When you use EF it by default loads each entity only once per context. First query creates entity instace and stores it internally. Any subsequent query which requires entity with the same key returns this stored instance. If the values in data store changed you still receive entity with values from initial query. This is called Identity map pattern. You can force object context to reload entity but it will reload single shared instance.

Any changes made to entity are not persisted until you call SaveChanges on context. You can do changes in multiple entities and store them at once (but still it is not a transaction). This is called Unit of Work pattern. You can't selectively say which modified attached entity you want to save.

Combine those two patterns and you will see some interesting effects. You have only one instance of entity for whole application. Any changes to entity affect whole application even if changes are not yet persisted. In the most times this is not what you want. Suppose that you have edit form in WPF application. You are working with entity and you decice to cancel complex editation (changing values, adding related entities, removing other related entities, etc.). But the entity is already modified in shared context. What will you do? Hint: I don't know about any CancelChanges or UndoChanges on ObjectContext.

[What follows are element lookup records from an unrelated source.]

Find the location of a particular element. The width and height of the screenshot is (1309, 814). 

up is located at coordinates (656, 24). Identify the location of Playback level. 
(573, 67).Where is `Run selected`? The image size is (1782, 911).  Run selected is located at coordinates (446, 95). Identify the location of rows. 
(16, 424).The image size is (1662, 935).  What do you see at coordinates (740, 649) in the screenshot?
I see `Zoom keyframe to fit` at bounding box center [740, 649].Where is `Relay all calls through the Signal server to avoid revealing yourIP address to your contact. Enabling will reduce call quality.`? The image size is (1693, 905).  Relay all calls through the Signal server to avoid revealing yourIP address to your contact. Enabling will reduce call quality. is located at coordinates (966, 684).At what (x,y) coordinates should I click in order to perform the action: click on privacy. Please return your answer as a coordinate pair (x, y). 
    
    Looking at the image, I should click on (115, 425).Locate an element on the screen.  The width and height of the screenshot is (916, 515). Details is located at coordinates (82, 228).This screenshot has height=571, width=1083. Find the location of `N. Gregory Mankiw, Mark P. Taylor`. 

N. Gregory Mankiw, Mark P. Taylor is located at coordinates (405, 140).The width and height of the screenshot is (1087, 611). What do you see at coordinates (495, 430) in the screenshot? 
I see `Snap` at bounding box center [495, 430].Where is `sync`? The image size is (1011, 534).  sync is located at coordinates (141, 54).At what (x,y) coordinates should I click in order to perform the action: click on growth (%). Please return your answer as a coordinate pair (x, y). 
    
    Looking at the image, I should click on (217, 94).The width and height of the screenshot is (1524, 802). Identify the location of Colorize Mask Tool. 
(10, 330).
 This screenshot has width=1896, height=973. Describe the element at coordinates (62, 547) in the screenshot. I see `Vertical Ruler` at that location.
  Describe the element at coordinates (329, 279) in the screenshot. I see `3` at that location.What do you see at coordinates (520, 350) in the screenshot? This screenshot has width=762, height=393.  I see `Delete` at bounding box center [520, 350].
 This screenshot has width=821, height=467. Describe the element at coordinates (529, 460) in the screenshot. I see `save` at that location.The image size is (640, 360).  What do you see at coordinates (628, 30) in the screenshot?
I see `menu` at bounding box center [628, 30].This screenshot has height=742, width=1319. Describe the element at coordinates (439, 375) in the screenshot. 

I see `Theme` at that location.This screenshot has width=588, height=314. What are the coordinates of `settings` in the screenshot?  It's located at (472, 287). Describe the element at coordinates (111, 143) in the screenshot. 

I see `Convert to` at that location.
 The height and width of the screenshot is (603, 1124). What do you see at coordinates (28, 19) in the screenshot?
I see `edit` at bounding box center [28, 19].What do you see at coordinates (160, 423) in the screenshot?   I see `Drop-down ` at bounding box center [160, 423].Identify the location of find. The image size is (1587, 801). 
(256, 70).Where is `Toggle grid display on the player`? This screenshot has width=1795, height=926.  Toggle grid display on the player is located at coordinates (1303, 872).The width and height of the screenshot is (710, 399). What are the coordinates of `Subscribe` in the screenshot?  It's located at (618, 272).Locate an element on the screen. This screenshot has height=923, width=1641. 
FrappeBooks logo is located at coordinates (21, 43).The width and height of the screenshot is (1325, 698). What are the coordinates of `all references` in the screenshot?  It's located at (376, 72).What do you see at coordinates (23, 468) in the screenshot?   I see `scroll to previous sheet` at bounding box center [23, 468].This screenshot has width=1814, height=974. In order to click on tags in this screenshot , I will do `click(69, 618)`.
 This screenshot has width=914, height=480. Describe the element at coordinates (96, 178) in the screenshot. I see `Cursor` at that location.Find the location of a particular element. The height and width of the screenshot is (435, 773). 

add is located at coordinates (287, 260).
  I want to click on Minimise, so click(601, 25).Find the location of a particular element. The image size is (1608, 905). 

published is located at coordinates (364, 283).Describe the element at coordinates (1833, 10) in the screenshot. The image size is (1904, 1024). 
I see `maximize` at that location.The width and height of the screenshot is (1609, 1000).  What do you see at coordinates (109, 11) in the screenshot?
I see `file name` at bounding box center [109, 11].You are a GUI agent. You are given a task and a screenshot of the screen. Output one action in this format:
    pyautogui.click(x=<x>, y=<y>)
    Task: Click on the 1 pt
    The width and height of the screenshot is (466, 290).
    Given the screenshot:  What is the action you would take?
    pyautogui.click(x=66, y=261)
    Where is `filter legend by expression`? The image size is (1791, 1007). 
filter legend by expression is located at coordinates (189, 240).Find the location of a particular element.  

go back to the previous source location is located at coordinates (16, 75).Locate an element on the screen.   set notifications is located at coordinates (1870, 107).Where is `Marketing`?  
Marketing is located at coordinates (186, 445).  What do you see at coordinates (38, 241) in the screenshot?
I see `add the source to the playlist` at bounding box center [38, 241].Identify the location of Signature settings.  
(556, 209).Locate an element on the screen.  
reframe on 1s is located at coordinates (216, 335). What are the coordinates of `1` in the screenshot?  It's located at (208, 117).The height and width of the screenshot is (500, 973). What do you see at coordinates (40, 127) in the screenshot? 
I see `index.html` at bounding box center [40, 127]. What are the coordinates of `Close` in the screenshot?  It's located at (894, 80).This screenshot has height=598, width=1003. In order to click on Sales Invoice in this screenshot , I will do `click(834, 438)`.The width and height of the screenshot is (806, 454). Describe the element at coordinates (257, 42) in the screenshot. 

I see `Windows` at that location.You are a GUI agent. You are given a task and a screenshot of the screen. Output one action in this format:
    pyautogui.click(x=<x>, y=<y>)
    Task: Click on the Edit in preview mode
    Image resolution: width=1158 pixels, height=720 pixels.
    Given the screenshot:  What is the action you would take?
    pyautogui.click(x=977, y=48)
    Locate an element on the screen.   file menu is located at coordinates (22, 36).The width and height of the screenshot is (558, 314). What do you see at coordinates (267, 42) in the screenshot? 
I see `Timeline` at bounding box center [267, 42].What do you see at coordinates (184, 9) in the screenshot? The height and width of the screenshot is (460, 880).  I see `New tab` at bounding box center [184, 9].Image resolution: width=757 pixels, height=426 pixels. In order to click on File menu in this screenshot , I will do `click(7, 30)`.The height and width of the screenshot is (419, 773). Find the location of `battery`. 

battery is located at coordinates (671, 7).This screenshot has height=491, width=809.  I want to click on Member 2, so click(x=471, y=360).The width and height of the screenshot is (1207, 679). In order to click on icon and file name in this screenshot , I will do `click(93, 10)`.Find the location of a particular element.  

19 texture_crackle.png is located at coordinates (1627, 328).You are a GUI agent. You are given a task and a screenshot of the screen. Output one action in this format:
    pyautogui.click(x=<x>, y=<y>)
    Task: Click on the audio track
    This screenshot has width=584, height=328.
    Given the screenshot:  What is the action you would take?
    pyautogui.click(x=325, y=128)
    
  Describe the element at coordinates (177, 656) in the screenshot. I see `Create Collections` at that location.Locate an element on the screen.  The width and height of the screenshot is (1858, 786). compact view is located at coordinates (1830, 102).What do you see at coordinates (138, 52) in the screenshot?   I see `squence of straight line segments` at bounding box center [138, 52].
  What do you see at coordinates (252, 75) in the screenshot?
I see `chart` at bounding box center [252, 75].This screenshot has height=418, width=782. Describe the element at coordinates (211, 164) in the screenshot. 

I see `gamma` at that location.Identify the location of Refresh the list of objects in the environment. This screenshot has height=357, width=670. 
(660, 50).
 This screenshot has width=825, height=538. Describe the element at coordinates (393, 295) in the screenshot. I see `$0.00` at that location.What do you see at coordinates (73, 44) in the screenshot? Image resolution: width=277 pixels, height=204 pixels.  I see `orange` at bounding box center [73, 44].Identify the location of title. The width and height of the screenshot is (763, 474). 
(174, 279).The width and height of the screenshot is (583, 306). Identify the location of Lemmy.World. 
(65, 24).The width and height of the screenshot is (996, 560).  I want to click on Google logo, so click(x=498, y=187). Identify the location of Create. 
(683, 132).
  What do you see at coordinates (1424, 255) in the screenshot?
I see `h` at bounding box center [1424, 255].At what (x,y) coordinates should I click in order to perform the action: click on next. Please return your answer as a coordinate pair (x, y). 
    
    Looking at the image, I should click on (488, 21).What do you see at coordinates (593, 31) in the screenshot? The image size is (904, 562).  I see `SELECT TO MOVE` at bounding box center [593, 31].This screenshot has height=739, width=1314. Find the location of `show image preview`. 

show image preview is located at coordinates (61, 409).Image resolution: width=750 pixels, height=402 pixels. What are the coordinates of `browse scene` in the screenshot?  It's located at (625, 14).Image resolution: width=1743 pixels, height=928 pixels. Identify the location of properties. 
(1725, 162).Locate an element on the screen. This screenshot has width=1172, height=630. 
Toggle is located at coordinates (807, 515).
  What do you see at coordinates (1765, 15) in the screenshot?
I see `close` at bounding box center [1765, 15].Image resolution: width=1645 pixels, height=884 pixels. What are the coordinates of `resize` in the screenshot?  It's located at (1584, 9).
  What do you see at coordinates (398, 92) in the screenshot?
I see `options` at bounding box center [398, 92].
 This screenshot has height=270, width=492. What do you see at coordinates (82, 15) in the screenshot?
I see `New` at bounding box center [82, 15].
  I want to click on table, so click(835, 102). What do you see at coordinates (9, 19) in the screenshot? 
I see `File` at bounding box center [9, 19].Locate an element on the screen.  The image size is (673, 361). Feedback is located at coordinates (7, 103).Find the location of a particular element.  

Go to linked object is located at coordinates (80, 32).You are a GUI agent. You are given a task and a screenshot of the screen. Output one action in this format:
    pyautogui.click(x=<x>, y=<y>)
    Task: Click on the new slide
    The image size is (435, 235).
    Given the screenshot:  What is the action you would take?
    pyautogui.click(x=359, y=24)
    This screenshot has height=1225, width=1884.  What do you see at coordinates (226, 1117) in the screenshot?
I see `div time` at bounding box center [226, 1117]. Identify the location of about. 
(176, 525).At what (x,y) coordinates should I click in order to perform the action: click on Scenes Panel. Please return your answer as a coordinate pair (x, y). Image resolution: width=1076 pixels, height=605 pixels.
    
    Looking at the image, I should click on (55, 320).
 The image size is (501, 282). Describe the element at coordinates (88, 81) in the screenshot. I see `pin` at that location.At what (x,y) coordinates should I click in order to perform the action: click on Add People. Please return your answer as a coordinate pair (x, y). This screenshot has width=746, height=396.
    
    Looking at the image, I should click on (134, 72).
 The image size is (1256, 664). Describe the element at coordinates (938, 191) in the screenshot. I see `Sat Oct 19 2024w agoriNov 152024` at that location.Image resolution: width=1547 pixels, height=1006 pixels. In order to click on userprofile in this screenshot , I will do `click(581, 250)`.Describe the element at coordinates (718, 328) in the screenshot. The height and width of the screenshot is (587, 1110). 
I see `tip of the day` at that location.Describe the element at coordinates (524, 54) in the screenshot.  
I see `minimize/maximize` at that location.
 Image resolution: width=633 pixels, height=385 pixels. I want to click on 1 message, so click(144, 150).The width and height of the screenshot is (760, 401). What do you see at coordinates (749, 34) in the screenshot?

I think we don't have to discuss server scenario. Simply sharing single entity among multiple HTTP requests or Web service calls makes your application useless.

Even for readonly application global context is not a good choice because you probably want fresh data each time you query the application.

Ladislav Mrnka
Thanks for your reply. Perhaps you could elaborate on why it is bad to use a single global context? It makes parallel access harder, for sure, but what else...?
Noldorin
I edited my post with some explanations.
Ladislav Mrnka
@Ladislav: Ok, that's a lot clearer now, thank you. Just to confirm, although a global context is never really appropriate, a single context for an "edit dialog" or such may be the right way? In other situations, like web services and ASP.NET, contexts within methods only makes more sense. About correct?
Noldorin
Yes you can always think about context as about Unit of work. Create context when you open Edit dialog, load data for editation, modify data, save changes, close context. In WinForm application it is useful to load and save data in the same context, because it will track changes for you. In server scenario it depends on situation. Sometimes it is enough to have context in single method but if you want to make multiple operations working with data you can share the context among multiple methods. Again - unit of work. Things which should be handled together should use single context.